Parte piano quasi un sussurro, bugie di numeri a caso stesi a soffocare le fiamme negli occhi ogni volta che pensa che lezioso giochetto di una bimba che canta di dolori più grandi di lei, la testa bassa sul petto spianato come il suo, come una sorellona in ferite, premonizione incarnata.
Ancòra non guarda mentre ascolta il pianoforte tracciare lo schema degli squarci lenti e profondi e familiari che sta per rivivere una volta di più la mutevole sorpresa del sangue a gocce per terra ma non più solo un’attrice promettente, stretta al microfono come a un ultimo appiglio.
Due strofe soltanto sulle quali gettarsi, trapassata dai suoni attutiti, dai calori distanti, da ciò che a ognuno rimanda concreti riflessi, da penna scaltra e allusiva molto più di quando la notte nasconde le vie di fuga e rivela gli orrori sottopelle.
Il cerchio di luce fugge da lei e circonda il piano che guida in crescendo la ripresa, mentre al buio cerca nei volti stranieri tremori e riflessi che li rendano simili a lei, le mani che scattano a togliere lacrime per poi inaridirsi sui jeans.
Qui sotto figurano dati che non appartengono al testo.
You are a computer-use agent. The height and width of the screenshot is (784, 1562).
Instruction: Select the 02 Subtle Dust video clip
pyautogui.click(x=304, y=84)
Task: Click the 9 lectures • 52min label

Respinte nel retro le parole appuntite allarga le braccia, un’ala alla volta, e torna a posarsi la luce sul suo volto stremato, gli occhi finalmente presenti e l’idea che guardi proprio lei sembra falsa e inevitabile assieme.
Tre parole ancòra e ancòra, in cui essere voce soltanto, vero canto e vero vuoto, dove il talento dipinge con un pennello coprendo verità tracciate a matita, dove il sorriso è una mascherina davanti allo strazio di vivere.
Non sa se battere le mani e non è la sola perplessa, non sa più cosa cercava quando ha scelto di esserci, fra le altre ragazze uscite a mostrarsi ma ancòra rinchiuse, specchi impietosi ma con qualche speranza, mentre sul palco l’eroina racconta che le luci non bastano a cambiare sé stessi.
Guarda e si stupisce, la sala colma di ragazzine assorellate dall’oscurità, soffioni che il primo pretesto potrebbe scompigliare e portarsi via, si spaventa del numero e si spaventa per lei, tremante fra le braccia del pianista, e si chiede quanto a lungo potrà reggere il ritorno al dolore, ciò che resta della magia allo scoccare della mezzanotte.
La porticina da cui è sbucata si è richiusa per sempre e lì fuori la notte è diversa ma buia altrettanto, non vede dove vanno a finire le scelte che le sono rimaste, non sa più perché ha aperto quella porta se il suo dolore non era là dentro, se il suo dolore era lei e ancòra è, ma per adesso resterà accanto al falò, abbracciata al suo lui finché farà chiaro, e se il giorno non verrà mai almeno il freddo stretti stretti non lo sentiranno.
Sono troppo ignorante anche solo per accettare o rifiutare le premesse alla tua domanda, figurarsi rispondere... Dico solo che mi…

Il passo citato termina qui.